The GOP candidates battled over Iraq and condemned US President Barack Obama’s nuclear deal with Iran among foreign policy issues in the second debate of the 2016 Republican White House race.
Among the candidates, Ted Cruz, a US senator from Texas, said the nuclear deal with Iran should be ripped up.
Cruz pointed to the threat of a nuclear Iran as the main threat to America’s national security, saying the deal back by the Obama administration will provide Iran with $100 billion, “making the Obama administration the world’s leading financier of radical Islamic terrorism.”
Former Arkansas Governor Mike Hukabee also came out staunchly against the nuclear deal with Iran, saying the current administration treats it like the “Magna Carta,” while “Iranians treat it like it’s toilet paper.”
He stressed that the next US president, whomever it may be, will “destroy” the deal and take a tough stance on Iran.
“This is a government for 36 years has killed Americans, they kidnapped Americans, they have maimed Americans.
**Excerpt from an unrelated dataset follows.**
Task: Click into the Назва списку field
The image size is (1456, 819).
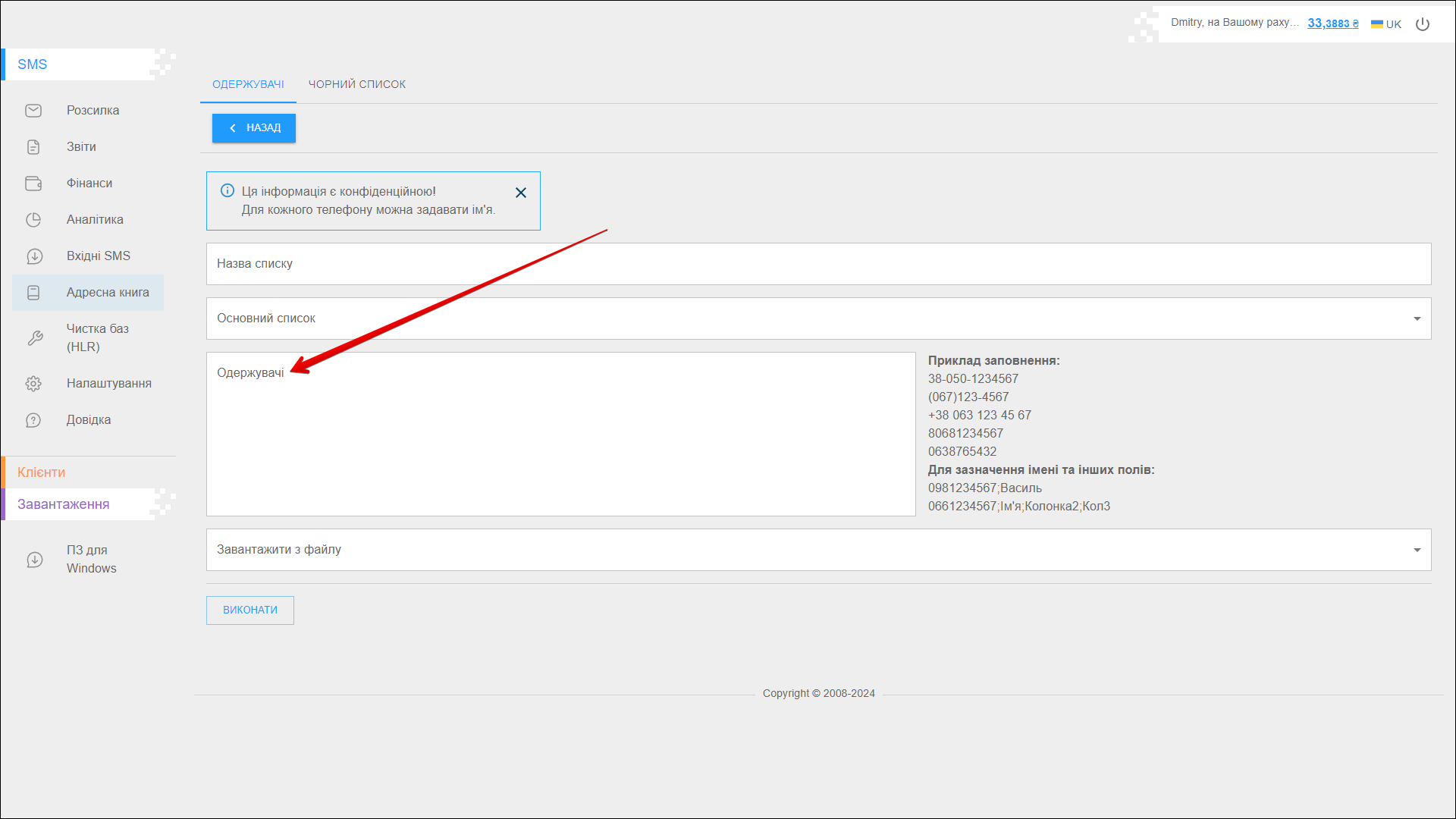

They have sponsored terrorist groups, Hamas and Hezbollah, and they threaten the very essence of Western civilization.”
Newcomer Fiorina state that if elected, on her first day in the Oval Office she would first call her “good friend” Prime Minister Benjamin Netanyahu to reassure him of Washington’s support for Israel.
“The second, to the supreme leader [of Iran, Ali Khamenei], to tell him that unless and until he opens every military and every nuclear facility to real anytime, anywhere inspections by our people, not his, we, the United States of America, will make it as difficult as possible and move money around the global financial system,” said former businesswoman Carly Fiorina.
Florida Senator Marco Rubio also chimed in on the Iran issue, saying it allows the Tehran regime with a “radical Shia cleric with an apocalyptic vision of the future” to achieve nuclear weapons capabilities and long-range rockets that can strike the US.